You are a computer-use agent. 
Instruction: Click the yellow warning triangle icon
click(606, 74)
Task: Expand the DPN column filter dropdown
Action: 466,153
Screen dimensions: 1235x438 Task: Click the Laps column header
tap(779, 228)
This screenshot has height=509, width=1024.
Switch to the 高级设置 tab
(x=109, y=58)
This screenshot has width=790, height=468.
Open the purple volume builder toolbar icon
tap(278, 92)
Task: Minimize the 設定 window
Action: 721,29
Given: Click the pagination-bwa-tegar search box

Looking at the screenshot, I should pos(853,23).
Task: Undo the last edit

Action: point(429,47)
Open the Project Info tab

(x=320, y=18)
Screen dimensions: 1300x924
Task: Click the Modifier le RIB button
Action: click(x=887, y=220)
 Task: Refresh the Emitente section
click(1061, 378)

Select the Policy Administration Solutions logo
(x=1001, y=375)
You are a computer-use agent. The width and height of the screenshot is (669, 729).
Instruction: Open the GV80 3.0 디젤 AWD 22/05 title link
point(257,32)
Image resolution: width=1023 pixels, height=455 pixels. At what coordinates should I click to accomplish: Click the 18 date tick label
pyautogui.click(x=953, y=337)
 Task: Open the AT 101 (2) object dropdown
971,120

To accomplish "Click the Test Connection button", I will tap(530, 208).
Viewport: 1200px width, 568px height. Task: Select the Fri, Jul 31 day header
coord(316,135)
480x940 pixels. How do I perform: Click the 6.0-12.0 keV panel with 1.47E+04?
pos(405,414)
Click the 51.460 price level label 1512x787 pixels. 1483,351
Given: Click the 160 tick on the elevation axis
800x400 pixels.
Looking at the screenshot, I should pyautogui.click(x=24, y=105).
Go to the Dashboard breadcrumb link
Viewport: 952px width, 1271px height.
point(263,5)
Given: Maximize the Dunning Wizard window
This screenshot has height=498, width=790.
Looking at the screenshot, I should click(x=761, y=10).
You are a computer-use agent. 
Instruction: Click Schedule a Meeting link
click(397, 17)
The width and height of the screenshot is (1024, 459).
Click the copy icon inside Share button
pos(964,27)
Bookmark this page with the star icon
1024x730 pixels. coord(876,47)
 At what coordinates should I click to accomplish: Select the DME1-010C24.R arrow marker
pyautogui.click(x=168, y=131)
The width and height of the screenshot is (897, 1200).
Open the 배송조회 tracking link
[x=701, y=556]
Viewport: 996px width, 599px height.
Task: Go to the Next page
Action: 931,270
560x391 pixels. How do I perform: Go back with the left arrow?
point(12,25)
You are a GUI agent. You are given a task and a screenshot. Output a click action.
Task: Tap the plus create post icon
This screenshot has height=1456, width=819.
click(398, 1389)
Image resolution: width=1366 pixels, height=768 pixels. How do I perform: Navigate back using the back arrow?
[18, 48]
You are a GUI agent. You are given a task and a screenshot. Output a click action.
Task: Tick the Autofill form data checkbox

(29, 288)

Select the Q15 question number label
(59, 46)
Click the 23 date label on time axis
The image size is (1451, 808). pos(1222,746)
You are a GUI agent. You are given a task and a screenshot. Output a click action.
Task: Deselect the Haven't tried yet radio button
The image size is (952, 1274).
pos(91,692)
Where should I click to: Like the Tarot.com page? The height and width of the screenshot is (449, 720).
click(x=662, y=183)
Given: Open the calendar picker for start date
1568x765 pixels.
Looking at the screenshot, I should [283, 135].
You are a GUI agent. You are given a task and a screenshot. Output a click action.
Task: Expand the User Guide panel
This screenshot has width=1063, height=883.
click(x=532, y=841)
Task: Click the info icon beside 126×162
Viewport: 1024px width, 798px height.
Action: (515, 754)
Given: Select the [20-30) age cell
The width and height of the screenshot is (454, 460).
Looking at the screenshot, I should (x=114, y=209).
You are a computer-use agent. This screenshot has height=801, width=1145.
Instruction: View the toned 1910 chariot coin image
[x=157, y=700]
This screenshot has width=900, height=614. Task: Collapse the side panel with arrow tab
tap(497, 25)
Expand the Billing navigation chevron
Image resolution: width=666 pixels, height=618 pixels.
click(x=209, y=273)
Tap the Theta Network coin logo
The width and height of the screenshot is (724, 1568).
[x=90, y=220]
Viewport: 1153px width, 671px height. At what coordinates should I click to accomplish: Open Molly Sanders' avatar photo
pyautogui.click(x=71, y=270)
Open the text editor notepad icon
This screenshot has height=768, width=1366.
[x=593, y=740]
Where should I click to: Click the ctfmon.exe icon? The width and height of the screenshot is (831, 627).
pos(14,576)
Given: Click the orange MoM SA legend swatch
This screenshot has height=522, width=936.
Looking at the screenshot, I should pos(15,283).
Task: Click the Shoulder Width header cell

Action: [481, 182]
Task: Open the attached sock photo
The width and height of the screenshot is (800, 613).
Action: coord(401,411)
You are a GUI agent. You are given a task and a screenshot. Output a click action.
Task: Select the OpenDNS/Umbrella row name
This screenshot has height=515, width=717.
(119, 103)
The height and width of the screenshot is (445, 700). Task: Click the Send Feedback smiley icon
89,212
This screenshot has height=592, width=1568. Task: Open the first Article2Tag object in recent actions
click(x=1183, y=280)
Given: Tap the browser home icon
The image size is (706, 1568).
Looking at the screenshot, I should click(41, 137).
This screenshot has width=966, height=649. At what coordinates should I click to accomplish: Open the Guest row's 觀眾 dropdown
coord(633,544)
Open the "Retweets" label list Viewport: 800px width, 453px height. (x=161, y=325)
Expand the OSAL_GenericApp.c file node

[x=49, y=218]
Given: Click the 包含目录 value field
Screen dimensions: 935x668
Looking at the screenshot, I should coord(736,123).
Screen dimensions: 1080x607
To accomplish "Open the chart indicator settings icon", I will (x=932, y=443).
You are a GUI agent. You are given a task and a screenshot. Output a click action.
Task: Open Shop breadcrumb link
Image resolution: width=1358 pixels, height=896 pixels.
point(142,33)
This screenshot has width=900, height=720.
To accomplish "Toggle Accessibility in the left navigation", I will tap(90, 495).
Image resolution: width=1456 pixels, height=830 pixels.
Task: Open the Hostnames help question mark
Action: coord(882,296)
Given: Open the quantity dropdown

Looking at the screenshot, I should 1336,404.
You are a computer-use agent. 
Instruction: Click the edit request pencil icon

#### [Exercise requirements]
Reproduce the listing above in its entirety, unchanged.

#### [Response for this exercise]
You are a computer-use agent. 
Instruction: Click the yellow warning triangle icon
click(606, 74)
Task: Expand the DPN column filter dropdown
Action: 466,153
Screen dimensions: 1235x438 Task: Click the Laps column header
tap(779, 228)
This screenshot has height=509, width=1024.
Switch to the 高级设置 tab
(x=109, y=58)
This screenshot has width=790, height=468.
Open the purple volume builder toolbar icon
tap(278, 92)
Task: Minimize the 設定 window
Action: 721,29
Given: Click the pagination-bwa-tegar search box

Looking at the screenshot, I should pos(853,23).
Task: Undo the last edit

Action: point(429,47)
Open the Project Info tab

(x=320, y=18)
Screen dimensions: 1300x924
Task: Click the Modifier le RIB button
Action: click(x=887, y=220)
 Task: Refresh the Emitente section
click(1061, 378)

Select the Policy Administration Solutions logo
(x=1001, y=375)
You are a computer-use agent. The width and height of the screenshot is (669, 729).
Instruction: Open the GV80 3.0 디젤 AWD 22/05 title link
point(257,32)
Image resolution: width=1023 pixels, height=455 pixels. At what coordinates should I click to accomplish: Click the 18 date tick label
pyautogui.click(x=953, y=337)
 Task: Open the AT 101 (2) object dropdown
971,120

To accomplish "Click the Test Connection button", I will tap(530, 208).
Viewport: 1200px width, 568px height. Task: Select the Fri, Jul 31 day header
coord(316,135)
480x940 pixels. How do I perform: Click the 6.0-12.0 keV panel with 1.47E+04?
pos(405,414)
Click the 51.460 price level label 1512x787 pixels. 1483,351
Given: Click the 160 tick on the elevation axis
800x400 pixels.
Looking at the screenshot, I should pyautogui.click(x=24, y=105).
Go to the Dashboard breadcrumb link
Viewport: 952px width, 1271px height.
point(263,5)
Given: Maximize the Dunning Wizard window
This screenshot has height=498, width=790.
Looking at the screenshot, I should click(x=761, y=10).
You are a computer-use agent. 
Instruction: Click Schedule a Meeting link
click(397, 17)
The width and height of the screenshot is (1024, 459).
Click the copy icon inside Share button
pos(964,27)
Bookmark this page with the star icon
1024x730 pixels. coord(876,47)
 At what coordinates should I click to accomplish: Select the DME1-010C24.R arrow marker
pyautogui.click(x=168, y=131)
The width and height of the screenshot is (897, 1200).
Open the 배송조회 tracking link
[x=701, y=556]
Viewport: 996px width, 599px height.
Task: Go to the Next page
Action: 931,270
560x391 pixels. How do I perform: Go back with the left arrow?
point(12,25)
You are a GUI agent. You are given a task and a screenshot. Output a click action.
Task: Tap the plus create post icon
This screenshot has height=1456, width=819.
click(398, 1389)
Image resolution: width=1366 pixels, height=768 pixels. How do I perform: Navigate back using the back arrow?
[18, 48]
You are a GUI agent. You are given a task and a screenshot. Output a click action.
Task: Tick the Autofill form data checkbox

(29, 288)

Select the Q15 question number label
(59, 46)
Click the 23 date label on time axis
The image size is (1451, 808). pos(1222,746)
You are a GUI agent. You are given a task and a screenshot. Output a click action.
Task: Deselect the Haven't tried yet radio button
The image size is (952, 1274).
pos(91,692)
Where should I click to: Like the Tarot.com page? The height and width of the screenshot is (449, 720).
click(x=662, y=183)
Given: Open the calendar picker for start date
1568x765 pixels.
Looking at the screenshot, I should [283, 135].
You are a GUI agent. You are given a task and a screenshot. Output a click action.
Task: Expand the User Guide panel
This screenshot has width=1063, height=883.
click(x=532, y=841)
Task: Click the info icon beside 126×162
Viewport: 1024px width, 798px height.
Action: (515, 754)
Given: Select the [20-30) age cell
The width and height of the screenshot is (454, 460).
Looking at the screenshot, I should (x=114, y=209).
You are a computer-use agent. This screenshot has height=801, width=1145.
Instruction: View the toned 1910 chariot coin image
[x=157, y=700]
This screenshot has width=900, height=614. Task: Collapse the side panel with arrow tab
tap(497, 25)
Expand the Billing navigation chevron
Image resolution: width=666 pixels, height=618 pixels.
click(x=209, y=273)
Tap the Theta Network coin logo
The width and height of the screenshot is (724, 1568).
[x=90, y=220]
Viewport: 1153px width, 671px height. At what coordinates should I click to accomplish: Open Molly Sanders' avatar photo
pyautogui.click(x=71, y=270)
Open the text editor notepad icon
This screenshot has height=768, width=1366.
[x=593, y=740]
Where should I click to: Click the ctfmon.exe icon? The width and height of the screenshot is (831, 627).
pos(14,576)
Given: Click the orange MoM SA legend swatch
This screenshot has height=522, width=936.
Looking at the screenshot, I should pos(15,283).
Task: Click the Shoulder Width header cell

Action: [481, 182]
Task: Open the attached sock photo
The width and height of the screenshot is (800, 613).
Action: coord(401,411)
You are a GUI agent. You are given a task and a screenshot. Output a click action.
Task: Select the OpenDNS/Umbrella row name
This screenshot has height=515, width=717.
(119, 103)
The height and width of the screenshot is (445, 700). Task: Click the Send Feedback smiley icon
89,212
This screenshot has height=592, width=1568. Task: Open the first Article2Tag object in recent actions
click(x=1183, y=280)
Given: Tap the browser home icon
The image size is (706, 1568).
Looking at the screenshot, I should click(41, 137).
This screenshot has width=966, height=649. At what coordinates should I click to accomplish: Open the Guest row's 觀眾 dropdown
coord(633,544)
Open the "Retweets" label list Viewport: 800px width, 453px height. (x=161, y=325)
Expand the OSAL_GenericApp.c file node

[x=49, y=218]
Given: Click the 包含目录 value field
Screen dimensions: 935x668
Looking at the screenshot, I should coord(736,123).
Screen dimensions: 1080x607
To accomplish "Open the chart indicator settings icon", I will (x=932, y=443).
You are a GUI agent. You are given a task and a screenshot. Output a click action.
Task: Open Shop breadcrumb link
Image resolution: width=1358 pixels, height=896 pixels.
point(142,33)
This screenshot has width=900, height=720.
To accomplish "Toggle Accessibility in the left navigation", I will tap(90, 495).
Image resolution: width=1456 pixels, height=830 pixels.
Task: Open the Hostnames help question mark
Action: coord(882,296)
Given: Open the quantity dropdown

Looking at the screenshot, I should 1336,404.
You are a computer-use agent. 
Instruction: Click the edit request pencil icon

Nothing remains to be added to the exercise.